Video captures writhing snakes after shock pantry find

Experts advise not to intervene in snake fights and call professional handlers to remove them. (PR IMAGE PHOTO)

Two male pythons fighting it out in a roof cavity have crashed into a pantry, shocking an elderly resident and prompting an expert warning about snake mating season.

The brawling carpet pythons, each around two metres long, dropped through a manhole above the pantry at a home on Russell Island, near Brisbane, on Tuesday night.

Video of the clash shows the two snakes writhing on the floor, their bodies entwined.

Reptile rescuer and rehabilitator Trish Harris, who was called to the home, said she had seen plenty of snakes, but the duo were huge.

The elderly occupant of the home heard a noise in his kitchen and found the battling snakes on the floor, prompting him to call triple zero before Ms Harris was brought in.

"It's the middle of the mating season and they'd been fighting in the roof," she told AAP.

"The larger one was thicker than my lower leg and over six-foot long."

The next challenge was getting the snakes out of the house, with the larger of the pair too heavy for Ms Harris to pick up and carry.

It could easily have overpowered her, so she dragged it outside by the tail then managed to pick up the smaller snake and put it in nearby bushland.

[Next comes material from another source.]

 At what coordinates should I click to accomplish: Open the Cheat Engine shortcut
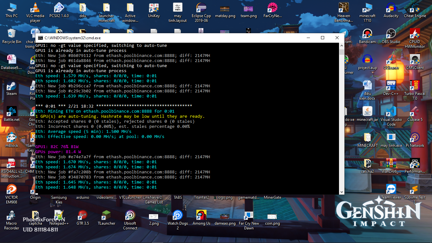pos(415,8)
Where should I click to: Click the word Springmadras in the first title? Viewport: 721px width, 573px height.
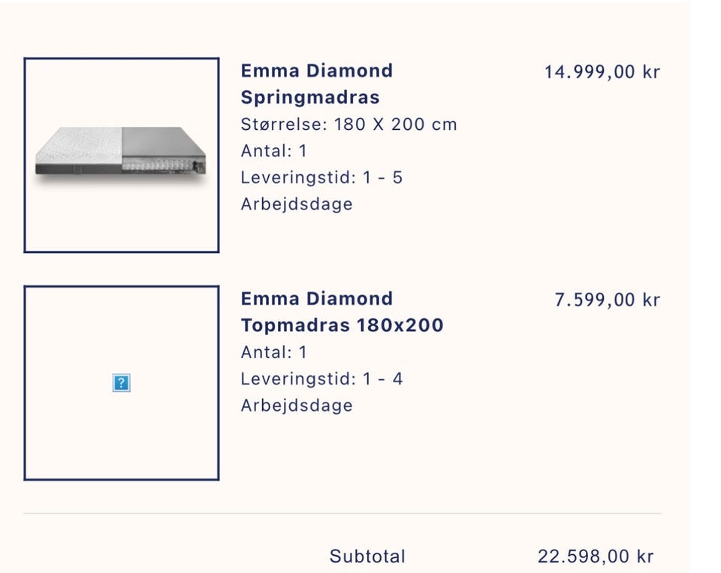tap(310, 98)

"I didn't see a female but it's very possible there's one in the roof, and that's why the males were there," Ms Harris said.

People could avoid a similar snake shock by blocking up potential entry points into their house, she said. Jules Farquhar, a snake researcher and catcher from Monash University, said snakes were battling it out for mating rights across Australia at the moment.

"Male carpet pythons often engage in ritual combat to win access to females during mating season, which runs from late winter into early spring," he said.

"They wrestle, bite and push one another to assert dominance."

Coastal carpet pythons often lived in suburban environments along the east coast and regularly grew to lengths of 2.7m or more, he said.

Fights could look dramatic, but it was best to stay clear and call in a snake catcher if the reptiles were found in a home, Mr Farquhar said.